Я подпрыгнула, затем обернулась, чтобы увидеть женщину, на этот раз в штанах цвета клюквы, сидевшую на стуле у двери. Имя на бейджике гласило «Джуди Саливан, санитар центра психического здоровья».
— Найди поднос со своим именем и займи место.
Я взяла поднос с пометкой «Кейли Кавана» со второй полки тележки, затем осмотрелась в поисках места.
Пустых столов не было — за большинством сидело по два или три человека — и все ели молча, слышно было лишь, как работают челюсти и столовые приборы царапают по пластиковой посуде.
С обеих сторон комнаты в ряд были выстроены неудобные на вид стулья, которые используются в комнатах ожидания, и маленькие кушетки с бледно-зелеными виниловыми подушками; одна девочка сидела в одиночестве на одной из таких кушеток с подносом на коленях.
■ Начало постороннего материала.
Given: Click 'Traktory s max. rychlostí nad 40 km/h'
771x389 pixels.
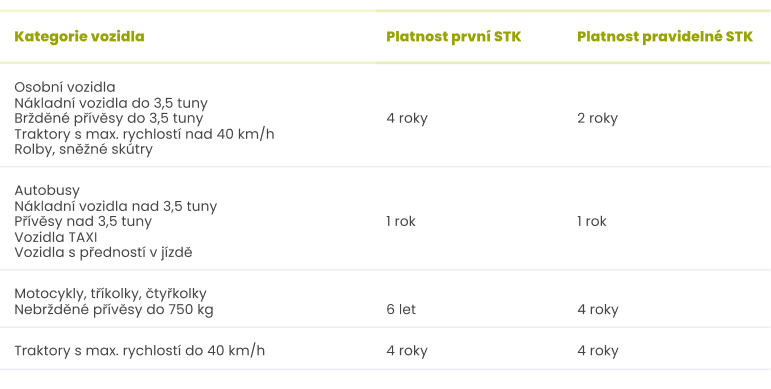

Она наколола кусочек мясного хлеба на вилку, но казалась более заинтересованной в узорах, которые выводила едой, чем в поглощении этой самой еды.
Я нашла столик и поела в тишине, давясь наполовину черствым мясным хлебом и несвежей булочкой, прежде чем подняла голову и посмотрела прямо в глаза девочке, сидящей в одиночестве в противоположной стороне комнаты. Она наблюдала за мной с жутким отрешенным любопытством, словно я была жучком, ползущим по тротуару перед ней. На краткий миг мне стало интересно, была ли она из тех, кто наступил бы на меня. А затем я задалась вопросом, почему она оказалась здесь, в «Лейксайд».
Но я быстро отмела эту мысль — знать мне не хотелось. Мне все равно, почему каждый из них оказался здесь. Насколько мне известно, все здесь заперты по какой-то причине: все они сумасшедшие.
«О, а ты сверкающее исключение, да? — спросил меня какой-то предательский голос глубоко в моей голове. — Девочка, видящая вещи, которых нет, и не способная прекратить кричать. Кто пытается вырвать собственное горло посередине торгового центра? Ага, ты абсолютно здорова».
И внезапно мой аппетит пропал. Но девочка с мясным хлебом — Лидия Трейнер, судя по надписи на ее подносе — по-прежнему пялилась на меня, поникшие черные волосы закрывали половину ее лица, оставляя взору лишь один бледно-зеленый глаз. Мой ответный взгляд не беспокоил ее, как и не заставил ее заметить меня. Девочка просто наблюдала за мной, словно в момент, когда она отвернется, я могу вскочить и затанцевать ча-ча-ча.